:: OPGESLAGEN REGELS

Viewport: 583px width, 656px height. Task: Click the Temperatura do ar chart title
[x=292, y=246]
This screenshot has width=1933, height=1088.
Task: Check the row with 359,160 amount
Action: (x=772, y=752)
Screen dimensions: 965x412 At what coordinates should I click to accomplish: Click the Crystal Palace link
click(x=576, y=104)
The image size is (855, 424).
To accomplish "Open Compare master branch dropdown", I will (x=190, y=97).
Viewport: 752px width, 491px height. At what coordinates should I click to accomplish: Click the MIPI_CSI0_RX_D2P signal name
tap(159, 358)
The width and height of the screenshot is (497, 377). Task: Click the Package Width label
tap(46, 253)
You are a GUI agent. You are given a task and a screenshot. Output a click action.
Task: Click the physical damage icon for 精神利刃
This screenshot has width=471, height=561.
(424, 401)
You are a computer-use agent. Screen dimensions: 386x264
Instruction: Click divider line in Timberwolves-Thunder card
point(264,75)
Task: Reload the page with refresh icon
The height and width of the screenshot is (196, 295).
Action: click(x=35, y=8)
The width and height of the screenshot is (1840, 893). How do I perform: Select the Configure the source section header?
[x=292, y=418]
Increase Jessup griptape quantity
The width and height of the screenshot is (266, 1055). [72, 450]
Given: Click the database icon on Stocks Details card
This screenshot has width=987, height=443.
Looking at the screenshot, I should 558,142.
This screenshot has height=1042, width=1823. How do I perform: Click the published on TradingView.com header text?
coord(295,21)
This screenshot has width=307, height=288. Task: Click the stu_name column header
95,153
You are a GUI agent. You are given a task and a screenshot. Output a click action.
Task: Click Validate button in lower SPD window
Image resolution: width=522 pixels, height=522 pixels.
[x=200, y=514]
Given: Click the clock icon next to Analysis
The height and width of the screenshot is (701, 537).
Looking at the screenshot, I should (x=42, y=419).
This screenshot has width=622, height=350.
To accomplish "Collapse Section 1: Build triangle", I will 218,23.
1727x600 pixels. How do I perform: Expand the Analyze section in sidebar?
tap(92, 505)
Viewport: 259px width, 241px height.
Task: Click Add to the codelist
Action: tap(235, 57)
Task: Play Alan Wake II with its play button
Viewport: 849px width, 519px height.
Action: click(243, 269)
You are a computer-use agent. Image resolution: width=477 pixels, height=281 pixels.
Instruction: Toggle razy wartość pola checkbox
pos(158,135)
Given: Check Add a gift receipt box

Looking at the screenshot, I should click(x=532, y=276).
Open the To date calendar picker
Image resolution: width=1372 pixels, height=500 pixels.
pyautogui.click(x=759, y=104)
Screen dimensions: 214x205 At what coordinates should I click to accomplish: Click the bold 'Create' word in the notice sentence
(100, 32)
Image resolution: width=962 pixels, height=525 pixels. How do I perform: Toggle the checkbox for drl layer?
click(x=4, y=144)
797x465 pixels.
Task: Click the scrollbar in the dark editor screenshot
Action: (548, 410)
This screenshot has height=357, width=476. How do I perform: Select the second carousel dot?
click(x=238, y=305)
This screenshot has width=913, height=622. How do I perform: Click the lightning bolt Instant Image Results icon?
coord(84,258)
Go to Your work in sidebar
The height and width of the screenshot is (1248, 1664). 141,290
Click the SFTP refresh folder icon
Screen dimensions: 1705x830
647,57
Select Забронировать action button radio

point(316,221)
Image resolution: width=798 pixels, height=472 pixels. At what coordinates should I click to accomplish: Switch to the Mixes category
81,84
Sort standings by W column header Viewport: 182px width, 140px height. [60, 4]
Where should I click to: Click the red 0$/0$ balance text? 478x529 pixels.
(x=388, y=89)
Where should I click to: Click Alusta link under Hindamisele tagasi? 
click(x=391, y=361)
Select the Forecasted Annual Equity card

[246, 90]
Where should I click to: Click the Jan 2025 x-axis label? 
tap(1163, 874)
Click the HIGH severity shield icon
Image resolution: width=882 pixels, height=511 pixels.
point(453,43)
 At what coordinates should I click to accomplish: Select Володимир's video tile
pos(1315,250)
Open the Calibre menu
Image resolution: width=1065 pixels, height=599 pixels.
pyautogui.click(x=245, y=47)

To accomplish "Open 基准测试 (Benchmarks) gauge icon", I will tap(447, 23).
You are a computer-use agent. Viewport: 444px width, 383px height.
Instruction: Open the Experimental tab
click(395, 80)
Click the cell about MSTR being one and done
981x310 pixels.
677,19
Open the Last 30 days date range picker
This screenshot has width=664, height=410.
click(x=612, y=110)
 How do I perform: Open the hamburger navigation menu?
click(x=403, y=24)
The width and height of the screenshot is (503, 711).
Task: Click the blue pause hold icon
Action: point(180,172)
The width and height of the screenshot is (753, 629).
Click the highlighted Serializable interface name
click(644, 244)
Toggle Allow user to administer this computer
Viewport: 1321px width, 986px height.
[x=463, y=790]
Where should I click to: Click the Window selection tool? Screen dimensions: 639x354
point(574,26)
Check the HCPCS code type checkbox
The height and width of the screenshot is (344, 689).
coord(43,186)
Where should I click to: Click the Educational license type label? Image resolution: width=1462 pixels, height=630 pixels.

::::

### WAT GEVRAAGD WORDT
Vervang "balance" door "credit" in het deel van het materiaal dat opent met de regel met "Sort standings by" en sluit met de regel met "(x=388, y=89)". Geef alleen die regels terug en laat de rest ongewijzigd.

### ANTWOORD
Sort standings by W column header Viewport: 182px width, 140px height. [60, 4]
Where should I click to: Click the red 0$/0$ credit text? 478x529 pixels.
(x=388, y=89)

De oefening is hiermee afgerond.